[start]

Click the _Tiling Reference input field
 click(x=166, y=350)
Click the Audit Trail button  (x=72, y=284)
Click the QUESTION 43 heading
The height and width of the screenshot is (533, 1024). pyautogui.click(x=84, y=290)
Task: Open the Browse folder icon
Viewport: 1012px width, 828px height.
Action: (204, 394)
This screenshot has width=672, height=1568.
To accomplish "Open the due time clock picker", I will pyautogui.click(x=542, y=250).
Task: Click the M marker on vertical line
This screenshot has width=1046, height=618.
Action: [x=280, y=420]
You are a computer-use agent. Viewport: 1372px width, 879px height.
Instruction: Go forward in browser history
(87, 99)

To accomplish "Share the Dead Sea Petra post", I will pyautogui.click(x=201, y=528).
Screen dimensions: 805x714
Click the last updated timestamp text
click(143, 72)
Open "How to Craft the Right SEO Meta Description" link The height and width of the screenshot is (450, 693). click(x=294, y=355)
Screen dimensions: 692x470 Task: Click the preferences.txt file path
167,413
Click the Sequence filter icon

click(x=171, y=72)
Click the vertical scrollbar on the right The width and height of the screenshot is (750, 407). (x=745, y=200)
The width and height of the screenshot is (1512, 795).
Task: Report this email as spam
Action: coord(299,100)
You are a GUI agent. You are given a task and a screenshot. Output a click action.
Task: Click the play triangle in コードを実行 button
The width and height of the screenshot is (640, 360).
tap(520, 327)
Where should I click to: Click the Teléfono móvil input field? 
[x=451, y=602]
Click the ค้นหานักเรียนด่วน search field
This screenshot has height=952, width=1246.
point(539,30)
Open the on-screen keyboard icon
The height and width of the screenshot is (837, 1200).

[end]

» What needs to be done
Rewrite every one of the records above so that "input field" becomes "text box" wherever it occurs, with all other wording left unchanged.

» Answer to this task
Click the _Tiling Reference text box
 click(x=166, y=350)
Click the Audit Trail button  (x=72, y=284)
Click the QUESTION 43 heading
The height and width of the screenshot is (533, 1024). pyautogui.click(x=84, y=290)
Task: Open the Browse folder icon
Viewport: 1012px width, 828px height.
Action: (204, 394)
This screenshot has width=672, height=1568.
To accomplish "Open the due time clock picker", I will pyautogui.click(x=542, y=250).
Task: Click the M marker on vertical line
This screenshot has width=1046, height=618.
Action: [x=280, y=420]
You are a computer-use agent. Viewport: 1372px width, 879px height.
Instruction: Go forward in browser history
(87, 99)

To accomplish "Share the Dead Sea Petra post", I will pyautogui.click(x=201, y=528).
Screen dimensions: 805x714
Click the last updated timestamp text
click(143, 72)
Open "How to Craft the Right SEO Meta Description" link The height and width of the screenshot is (450, 693). click(x=294, y=355)
Screen dimensions: 692x470 Task: Click the preferences.txt file path
167,413
Click the Sequence filter icon

click(x=171, y=72)
Click the vertical scrollbar on the right The width and height of the screenshot is (750, 407). (x=745, y=200)
The width and height of the screenshot is (1512, 795).
Task: Report this email as spam
Action: coord(299,100)
You are a GUI agent. You are given a task and a screenshot. Output a click action.
Task: Click the play triangle in コードを実行 button
The width and height of the screenshot is (640, 360).
tap(520, 327)
Where should I click to: Click the Teléfono móvil text box? 
[x=451, y=602]
Click the ค้นหานักเรียนด่วน search field
This screenshot has height=952, width=1246.
point(539,30)
Open the on-screen keyboard icon
The height and width of the screenshot is (837, 1200).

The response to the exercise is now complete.